L’Est de la République Démocratique du Congo semble enfin entrevoir un horizon dégagé. Selon Eugène Diomi Ndongala, le retrait progressif des forces rwandaises et ougandaises marque une « désescalade historique » qui pourrait redonner à la région sa respiration perdue depuis des années de conflits.

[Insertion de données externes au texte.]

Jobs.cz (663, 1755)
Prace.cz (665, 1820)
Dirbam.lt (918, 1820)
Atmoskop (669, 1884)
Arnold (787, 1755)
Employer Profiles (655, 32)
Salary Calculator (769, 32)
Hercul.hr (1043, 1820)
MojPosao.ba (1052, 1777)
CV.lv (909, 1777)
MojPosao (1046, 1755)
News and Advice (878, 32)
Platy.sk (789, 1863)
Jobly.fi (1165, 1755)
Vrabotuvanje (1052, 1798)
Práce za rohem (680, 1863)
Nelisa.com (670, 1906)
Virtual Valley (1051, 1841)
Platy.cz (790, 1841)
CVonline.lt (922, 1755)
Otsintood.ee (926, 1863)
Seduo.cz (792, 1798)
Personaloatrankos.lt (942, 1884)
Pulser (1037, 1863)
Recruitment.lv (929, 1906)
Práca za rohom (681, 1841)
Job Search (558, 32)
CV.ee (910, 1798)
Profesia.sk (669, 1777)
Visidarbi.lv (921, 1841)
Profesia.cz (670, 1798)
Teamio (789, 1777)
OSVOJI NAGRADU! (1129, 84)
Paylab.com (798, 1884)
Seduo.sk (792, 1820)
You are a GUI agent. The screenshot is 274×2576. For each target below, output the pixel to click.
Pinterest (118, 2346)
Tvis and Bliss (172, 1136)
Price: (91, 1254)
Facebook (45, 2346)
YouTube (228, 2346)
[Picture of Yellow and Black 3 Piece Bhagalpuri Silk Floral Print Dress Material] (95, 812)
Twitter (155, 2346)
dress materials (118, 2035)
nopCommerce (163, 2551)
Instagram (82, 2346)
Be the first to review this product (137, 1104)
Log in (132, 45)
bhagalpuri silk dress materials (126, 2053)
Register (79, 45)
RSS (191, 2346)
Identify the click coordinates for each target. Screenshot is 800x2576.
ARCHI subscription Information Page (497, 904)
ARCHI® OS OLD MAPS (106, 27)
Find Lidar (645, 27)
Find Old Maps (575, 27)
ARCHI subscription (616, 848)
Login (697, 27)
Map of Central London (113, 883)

Le crépuscule des armées étrangères
« Deux forces majeures annoncent leur recul au même moment. Coïncidence ? Non. C’est la pression internationale qui porte ses fruits », affirme Diomi Ndongala. À l’approche du 1er avril 2026 et de l’entrée en vigueur des sanctions américaines contre l’armée rwandaise, les signaux sur le terrain sont clairs : Kigali et Kampala amorcent leur désengagement. Comme le rappelait Sun Tzu, « La suprême art de la guerre est de soumettre l’ennemi sans combattre ».
Washington : le théâtre du tournant
Les discussions tenues les 17 et 18 mars 2026 à Washington ont changé la donne. Selon Diomi Ndongala, la rencontre « n’était plus de la diplomatie de salon. C’était une réunion militaire et technique, avec des généraux autour de la table ». Le général Patrick Sasa Nzita y a défié Kigali de prouver l’intégration des éléments FDLR dans les FARDC, mettant à nu le prétexte longtemps invoqué pour justifier l’ingérence.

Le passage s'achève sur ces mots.